At the community center I volunteered once a week as a counselor for the after-school daycare program. Most of the children I worked with were under the age of twelve and required extensive supervision. I didn’t particularly enjoy the “babysitting” role I had acquired. So instead of constantly negotiating the terms of homework with young kids I decided to focus my attention on an older age range. It was really rewarding; I collaborated with a fellow volunteer and a staff member at the community centre to start the youth mentorship program, an after school program for teens to help them with homework and to hone important skills like time management, how to write a resume, and discuss things like post-secondary plans. The two experiences were very different for me: The work I did with the younger children felt like a chore, whereas, the work I did with the older kids was something I looked forward to every week.
Around the same time, I came across an article on a recently published book called Give and Take by Adam Grant. Grant, the youngest tenured Professor of the Wharton School at the University of Pennsylvania, is a well respected social scientist. His book discusses in depth the role individuals play in society: as either givers, individuals that look to help others; matchers, people that look to trade evenly with others; and takers, individuals looking to get as much as possible from others. In his research he found that many highly successful people were in fact givers, but that the trend wasn’t consistent; many givers also act selflessly to their own detriment. What distinguishes successful givers from unsuccessful givers is the fact that successful givers are selective in the ways they give. Successful givers help others in areas that the givers themselves excel in, which make their contribution both effective for the receiver and often enjoyable for the giver.

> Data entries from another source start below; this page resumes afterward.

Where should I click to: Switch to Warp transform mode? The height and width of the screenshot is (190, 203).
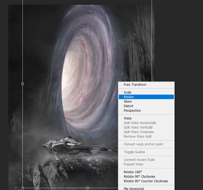click(x=128, y=118)
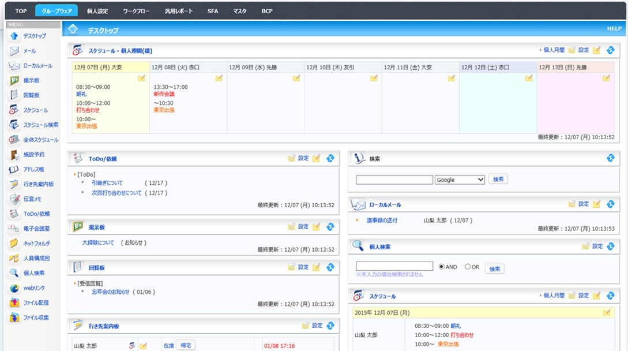Click the 個人検索 text input field
The height and width of the screenshot is (351, 628).
coord(394,267)
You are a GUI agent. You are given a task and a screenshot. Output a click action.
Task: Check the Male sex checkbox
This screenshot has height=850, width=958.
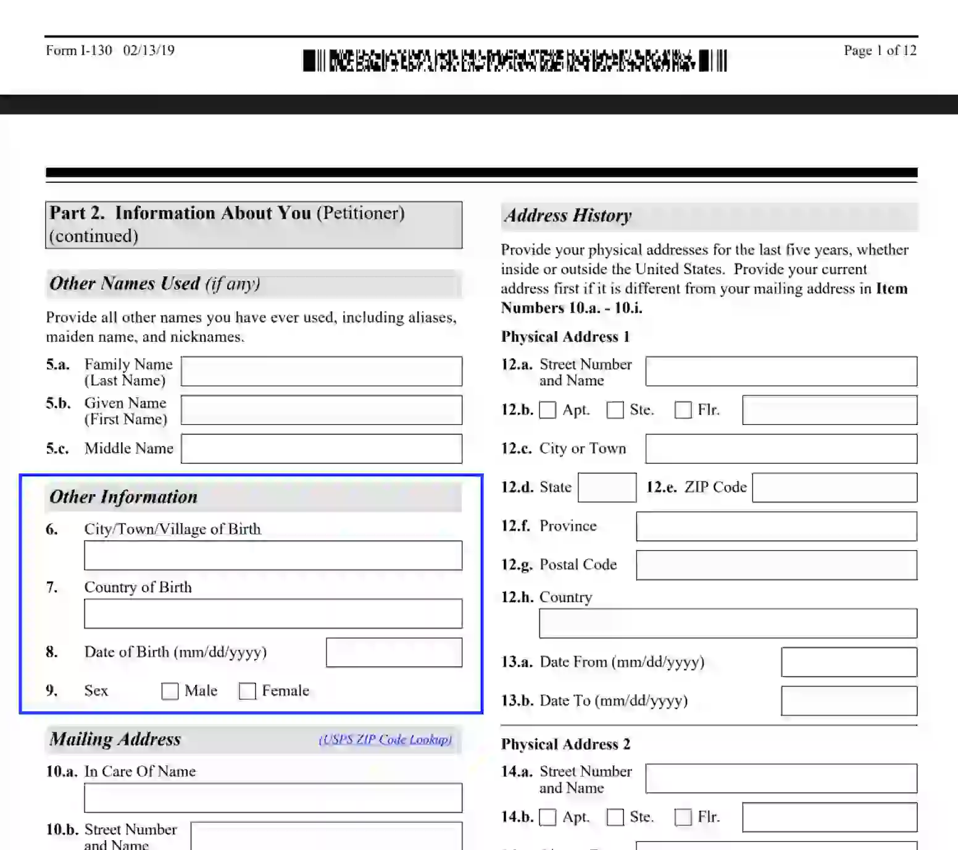click(x=169, y=691)
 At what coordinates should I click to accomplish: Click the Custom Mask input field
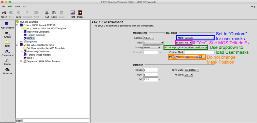(199, 52)
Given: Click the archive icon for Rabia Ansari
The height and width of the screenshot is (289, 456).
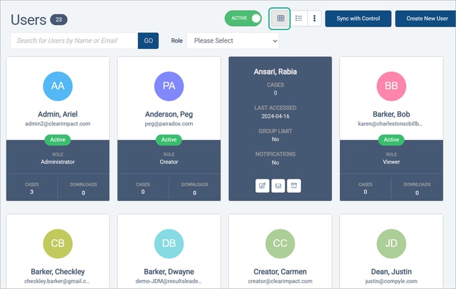Looking at the screenshot, I should (x=294, y=186).
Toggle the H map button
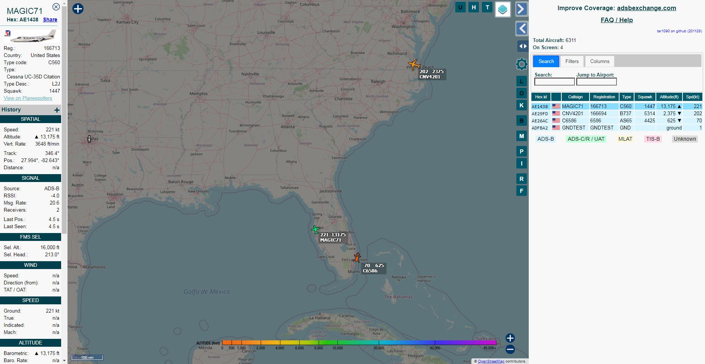 tap(474, 7)
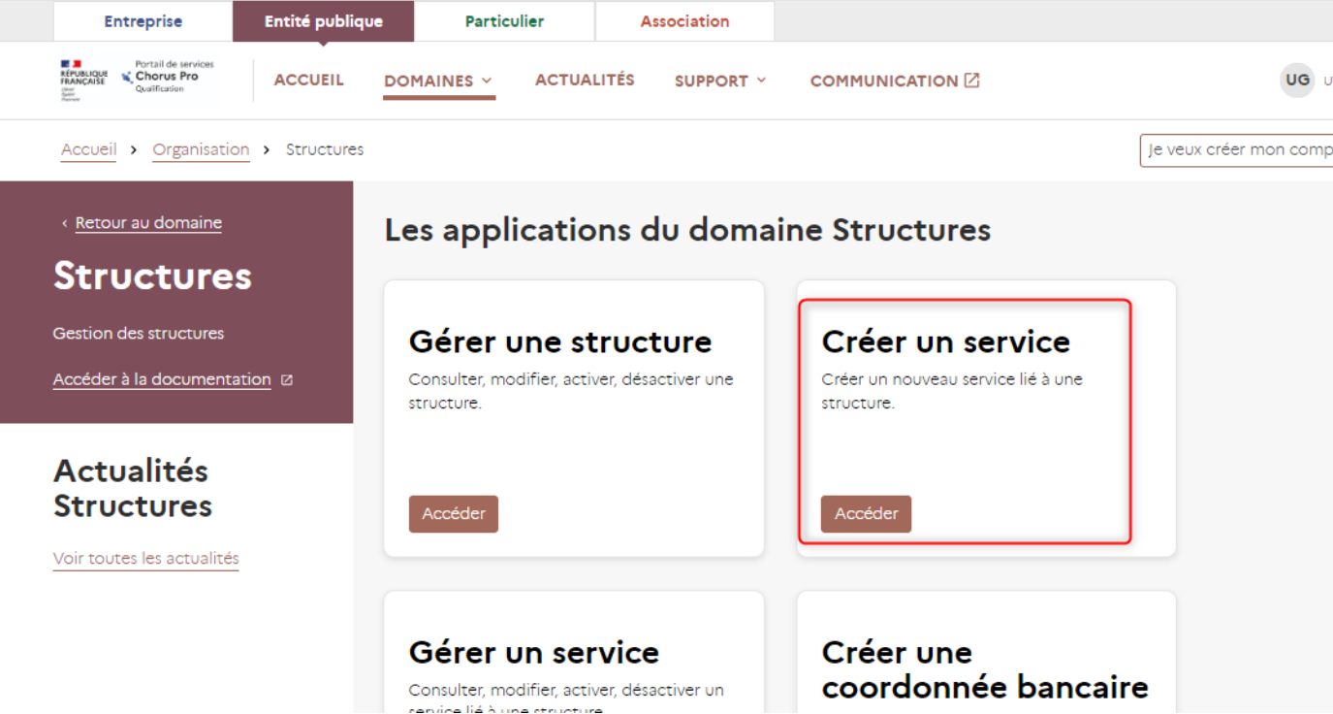The image size is (1333, 714).
Task: Open the Association tab
Action: pos(684,21)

This very approach is practiced by industry leaders in the CSR world. Microsoft, an innovator in the CSR field, has programs where employees visit relatively undeveloped educational institutions and teach basic computer skills. Similarly, Forge54 attracts young marketers to donate their time (54 hours straight to be exact) to help revamp the brand and marketing strategy of a select nonprofit organization.
If I’ve learned anything from my small body of volunteer experience, it is to be selective in choosing where to donate your time. For the future, I’ve adopted two basic questions as a quick check:
Will this opportunity allow me to do something I enjoy?
Will this feel like a chore?
How you answer these two questions will determine whether it is a likely fit. Don’t stop volunteering, just be more selective!